**Dataset entries**:
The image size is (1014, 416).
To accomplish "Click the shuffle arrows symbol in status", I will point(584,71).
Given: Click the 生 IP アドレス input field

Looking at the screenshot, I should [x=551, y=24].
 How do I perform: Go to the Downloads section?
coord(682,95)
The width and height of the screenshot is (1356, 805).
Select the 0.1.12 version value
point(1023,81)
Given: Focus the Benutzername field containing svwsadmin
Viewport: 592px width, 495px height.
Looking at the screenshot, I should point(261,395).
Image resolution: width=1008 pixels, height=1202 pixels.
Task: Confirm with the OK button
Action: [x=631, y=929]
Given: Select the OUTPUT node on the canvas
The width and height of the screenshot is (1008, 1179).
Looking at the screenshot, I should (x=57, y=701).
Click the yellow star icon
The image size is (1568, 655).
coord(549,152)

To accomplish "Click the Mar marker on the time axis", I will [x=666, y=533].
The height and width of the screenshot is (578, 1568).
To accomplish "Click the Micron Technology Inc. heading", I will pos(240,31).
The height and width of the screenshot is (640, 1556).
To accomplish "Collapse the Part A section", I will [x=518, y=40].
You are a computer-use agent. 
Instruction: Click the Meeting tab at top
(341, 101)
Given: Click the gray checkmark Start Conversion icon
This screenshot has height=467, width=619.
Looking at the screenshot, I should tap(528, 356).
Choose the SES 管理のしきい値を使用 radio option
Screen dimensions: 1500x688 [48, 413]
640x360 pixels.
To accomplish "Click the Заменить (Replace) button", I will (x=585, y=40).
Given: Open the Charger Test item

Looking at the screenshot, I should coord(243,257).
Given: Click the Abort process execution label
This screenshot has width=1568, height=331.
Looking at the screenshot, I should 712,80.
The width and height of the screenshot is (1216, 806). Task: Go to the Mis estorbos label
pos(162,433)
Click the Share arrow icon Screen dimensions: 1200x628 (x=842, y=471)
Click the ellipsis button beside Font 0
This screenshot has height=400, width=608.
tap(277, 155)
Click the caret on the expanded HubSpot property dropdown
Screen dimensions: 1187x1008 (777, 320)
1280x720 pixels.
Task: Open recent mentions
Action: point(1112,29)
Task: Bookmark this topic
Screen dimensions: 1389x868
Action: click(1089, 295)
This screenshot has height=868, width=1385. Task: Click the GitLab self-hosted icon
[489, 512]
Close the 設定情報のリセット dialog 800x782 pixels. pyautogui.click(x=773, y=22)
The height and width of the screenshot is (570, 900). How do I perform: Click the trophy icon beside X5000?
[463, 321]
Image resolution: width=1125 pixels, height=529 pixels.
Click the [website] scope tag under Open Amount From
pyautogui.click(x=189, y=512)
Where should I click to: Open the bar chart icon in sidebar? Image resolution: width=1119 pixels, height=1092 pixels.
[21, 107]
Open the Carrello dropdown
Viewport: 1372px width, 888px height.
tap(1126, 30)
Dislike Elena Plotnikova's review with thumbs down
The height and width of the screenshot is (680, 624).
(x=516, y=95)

**Problem requirements**: Reproduce, with no other lines, the one containing "This screenshot has height=868, width=1385." and all lines after it through the end of the data above.

**Reply**:
This screenshot has height=868, width=1385. Task: Click the GitLab self-hosted icon
[489, 512]
Close the 設定情報のリセット dialog 800x782 pixels. pyautogui.click(x=773, y=22)
The height and width of the screenshot is (570, 900). How do I perform: Click the trophy icon beside X5000?
[463, 321]
Image resolution: width=1125 pixels, height=529 pixels.
Click the [website] scope tag under Open Amount From
pyautogui.click(x=189, y=512)
Where should I click to: Open the bar chart icon in sidebar? Image resolution: width=1119 pixels, height=1092 pixels.
[21, 107]
Open the Carrello dropdown
Viewport: 1372px width, 888px height.
tap(1126, 30)
Dislike Elena Plotnikova's review with thumbs down
The height and width of the screenshot is (680, 624).
(x=516, y=95)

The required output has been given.